In the modern world, there is a growing focus on behaving in an environmentally friendly fashion. How does the remanufacturing of components adhere to this notion?
For more than 30 years, Arnott has been manufacturing aftermarket air suspension replacement products. Not only does the company manufacture and distribute new air struts, air springs, air suspension compressors and coil conversion kits, it does the same for its remanufactured air struts and ABC struts.
Currently, Arnott’s remanufactured range includes nearly 100 SKU’s. The initial reason for the company’s foray into remanufacturing used air suspension parts was environmental in nature. Alongside producing high-quality refurbished products, Arnott wanted to keep used components from filling up landfills.
Whilst this is pleasant and certainly beneficial to the environment, how does it impact motor factors? Arnott claims that, for example, its remanufactured air strut assemblies provide factor customers with the opportunity to purchase a direct replacement for original equipment parts at an affordable price. The components also maintain factory active damping, ride, and exact fit and functionality of OE, even for an ageing vehicle.

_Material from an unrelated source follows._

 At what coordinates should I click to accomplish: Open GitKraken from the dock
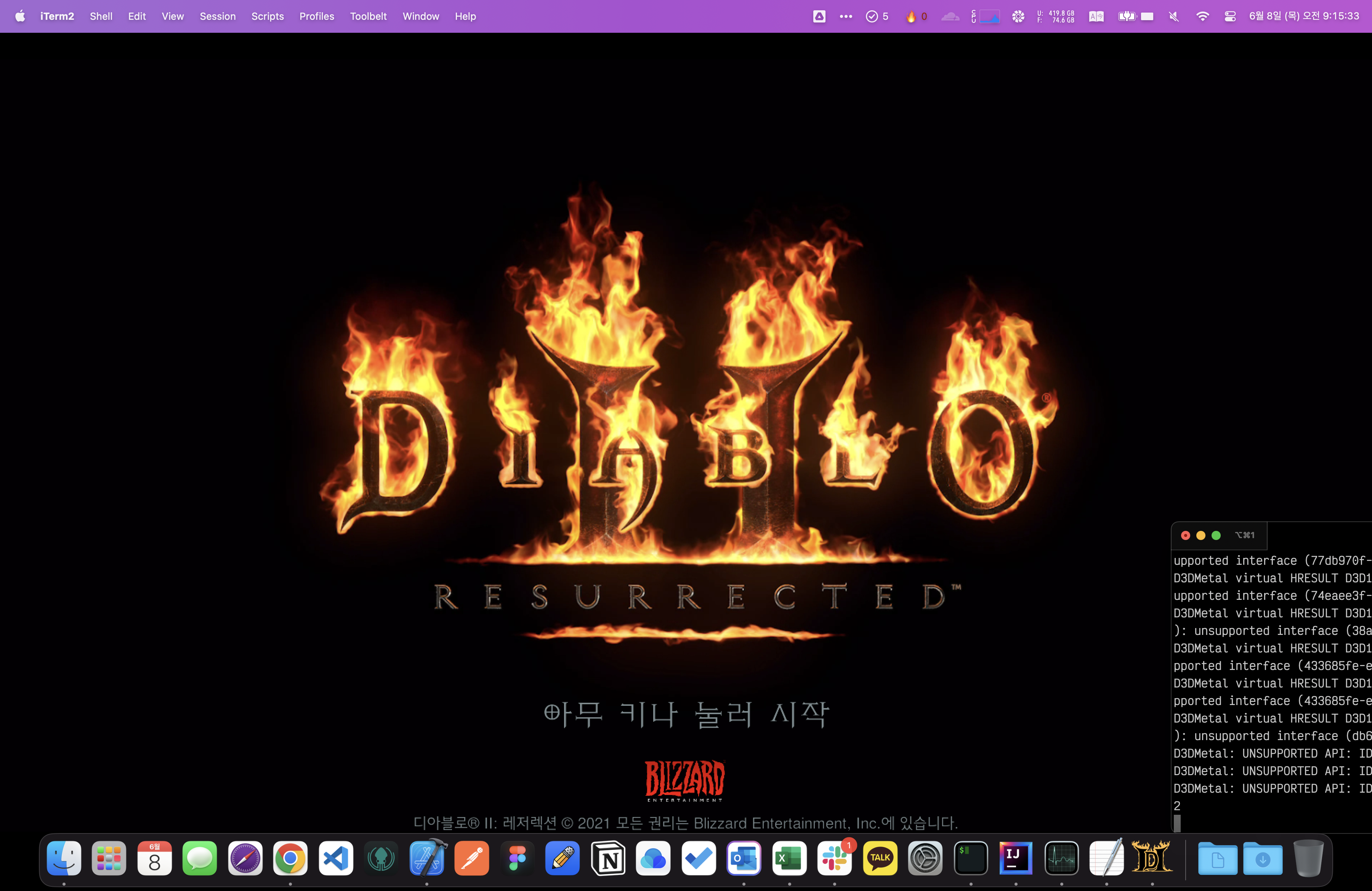pyautogui.click(x=381, y=857)
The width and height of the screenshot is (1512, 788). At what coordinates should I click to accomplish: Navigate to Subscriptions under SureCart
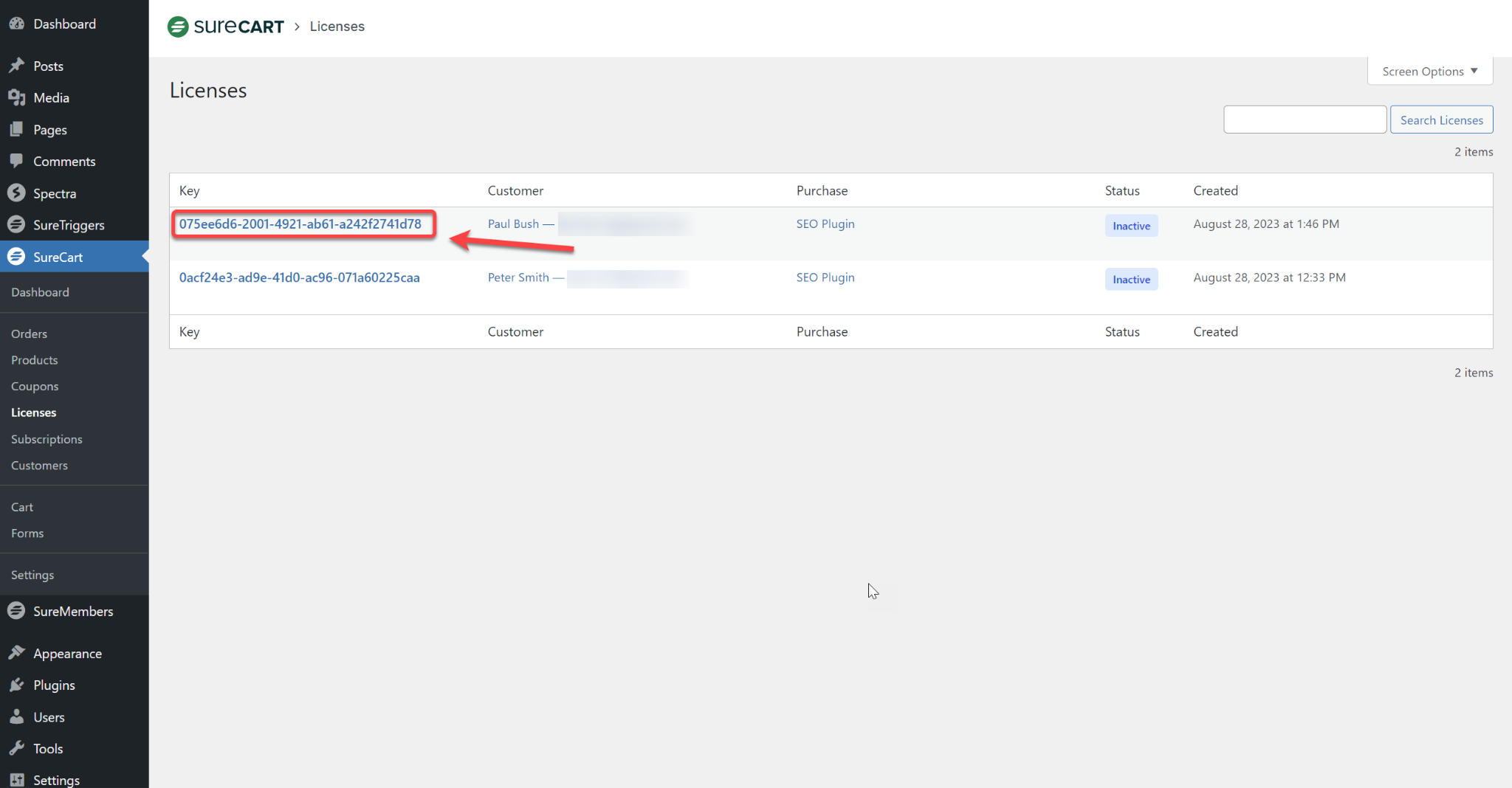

The company doesn’t label its process as a refurbishment. Instead, it claims to fully remanufacture; the air struts that it makes are remanufactured to the extent that all vital components are new. Arnott’s engineers inspect used struts to identify their most common failure points, and then improve upon those weaknesses. Each used strut is carefully inspected and disassembled, steam cleaned, and spin blasted to bare metal. Following this, the company’s technicians recharge many dampers with new high-performance shock oil, and replace worn internal components, such as the piston, rod guides and seal pack. The shock and damping coil are both Dyno-tested and functionally tested to assure OE fit and performance. Each air strut is then rebuilt by hand with new, longer-lasting seals, a multi-ply air bladder, heavy-duty crimping rings, a check valve, a wiring harness, and VOSS air-line fittings. Many of the remanufactured struts receive protective coverings, including new dust baffles and aluminum cans. Each and every remanufactured strut is expertly repainted with corrosion inhibiting paint.
This environmentally friendly process does more than just keep cores out of landfills; by reusing the OE shock, Arnott claims that its remanufactured air struts maintain OE active damping functionality and subsequently help to save customers money. As proof of the company’s confidence in its remanufactured offering, its remanufactured parts are backed up by the same warranty conditions as its newly designed components.
To obtain old cores for the remanufacturing process, Arnott works with a core deposit system on its remanufactured struts. On top of this, the company purchases old cores as long as they are not burned, bent or broken. If complete remanufacturing is impossible, Arnott uses whatever parts that are still reusable, before disposing of the other components separately and in an environmentally friendly manner.